BEGIN Data to use

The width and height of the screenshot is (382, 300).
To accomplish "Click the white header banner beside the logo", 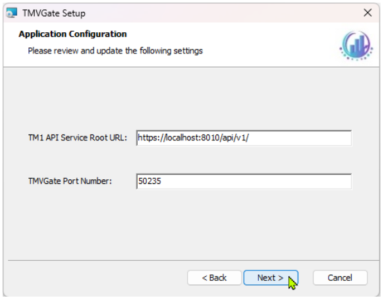I will point(268,44).
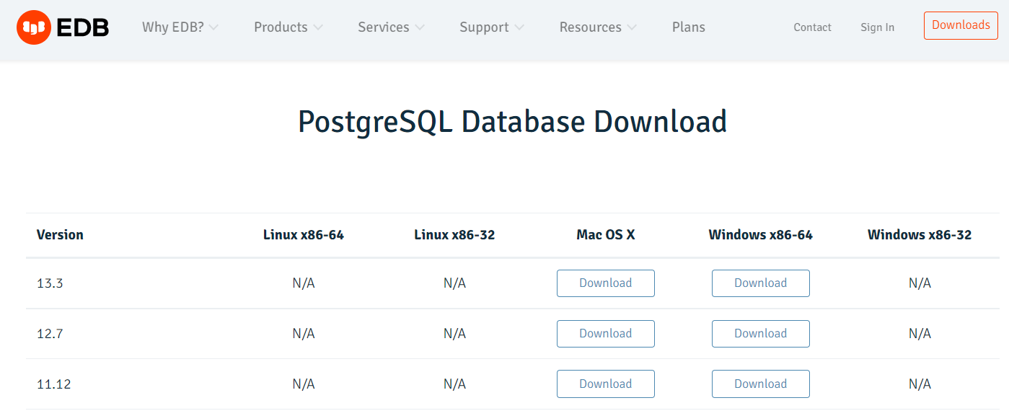
Task: Open the Products dropdown menu
Action: tap(287, 27)
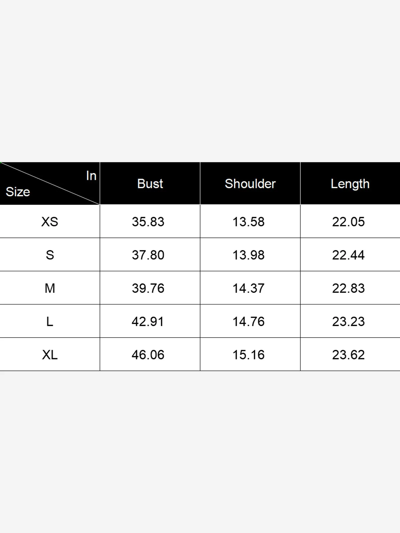Select the M size row label

click(50, 288)
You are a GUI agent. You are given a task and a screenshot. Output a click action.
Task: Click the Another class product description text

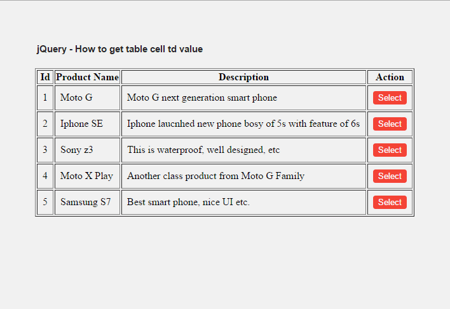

END Data to use

Scan the lines above for the word "screenshot". Return each one that has it.

**Exercise answer:**
The width and height of the screenshot is (382, 300).
You are a GUI agent. You are given a task and a screenshot. Output a click action.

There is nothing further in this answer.